Le rapport révélait « des dérives dans l’application du contrat d’association », avec notamment le caractère obligatoire de la catéchèse, contraire à la loi, et un contournement de la réforme du lycée ; des « impasses » dans les programmes de sciences de la vie et de la Terre ; des « choix et des comportements qui entretiennent les stéréotypes de sexe », avec « des activités séparées et genrées filles-garçons » et une « attention particulière à la tenue des jeunes filles empreinte de sexisme » ; ou encore « une place des garçons et une culture de la non-mixité qui peuvent favoriser un climat propice à l’homophobie ». Malgré ces conclusions préoccupantes, le directeur de Stanislas de l’époque, Frédéric Gautier, s’était exprimé pour assurer que l’éducation nationale n’avait pas trouvé de preuves d’un climat homophobe, sexiste et raciste.
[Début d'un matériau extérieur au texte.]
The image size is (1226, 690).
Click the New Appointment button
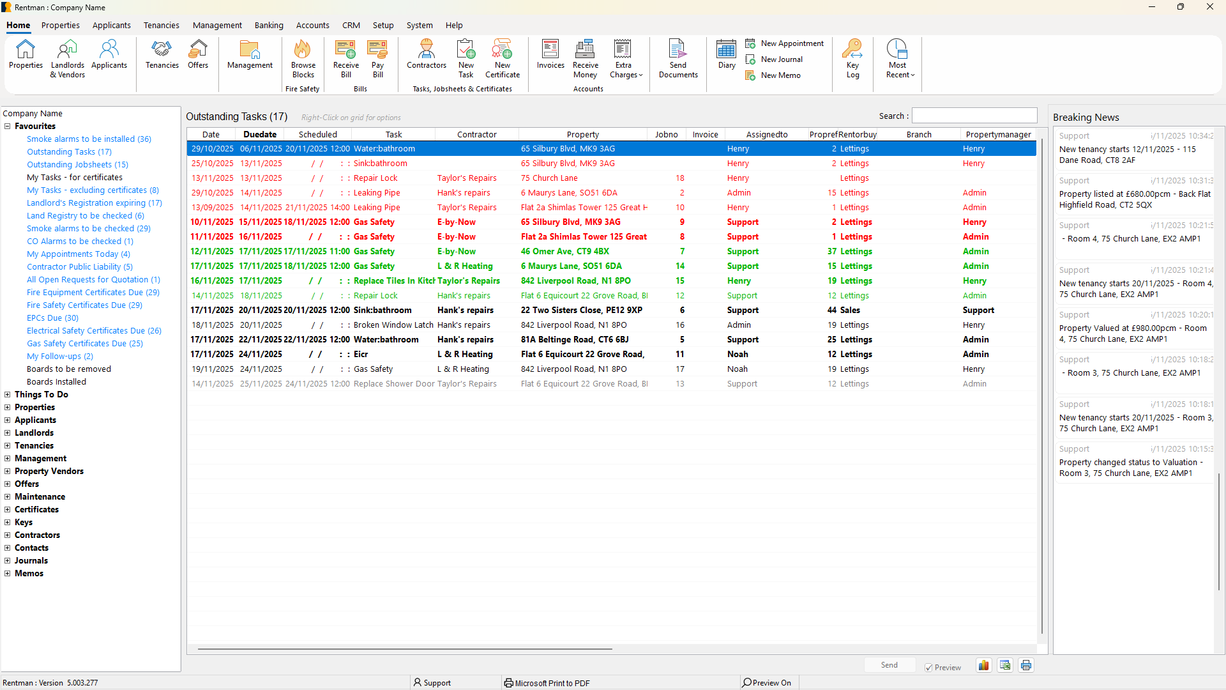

Pour asseoir sa défense, il ne citait pas le rapport, mais le courrier de synthèse désormais contesté par l’inspectrice.
Pour le lycée Averroès, lycée musulman du Nord de la France dans, il n’y a pas la moindre hésitation on lui a enlevé sa subvention. J’ignore si c’était justifié. En tout cas le tribunal administratif de Lille a décidé, mercredi 23 avril, d’annuler la décision de la préfecture du Nord qui privait le lycée musulman lillois Averroès de contrat d’association avec l’Etat et la ministre de l’éducation, Elisabeth Borne, a annoncé, mardi 28 avril, son intention de « faire appel ». Acharnement, deux poids deux mesure, ou simple précaution ?
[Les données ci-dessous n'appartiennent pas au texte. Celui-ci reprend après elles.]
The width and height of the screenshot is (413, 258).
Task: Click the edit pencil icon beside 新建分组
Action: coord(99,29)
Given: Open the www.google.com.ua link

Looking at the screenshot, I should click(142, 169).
Il est indispensable que l’Etat reprenne le contrôle de ce qui passe dans toutes les écoles privées avec des exigences strictes sur l’éducation des enfants, et des contrôles réguliers et transparents. On ne peut pas laisser l’éducation des enfants aux mains de groupement religieux, sectaires ou autres sans un contrôle strict. Ce qui conduit à obligation de contrats avec l’Etat et contrôles stricts.
Et en parallèle l’Etat se doit de mettre en place une école publique de qualité.
C’est tout le contraire de ce qui se fait.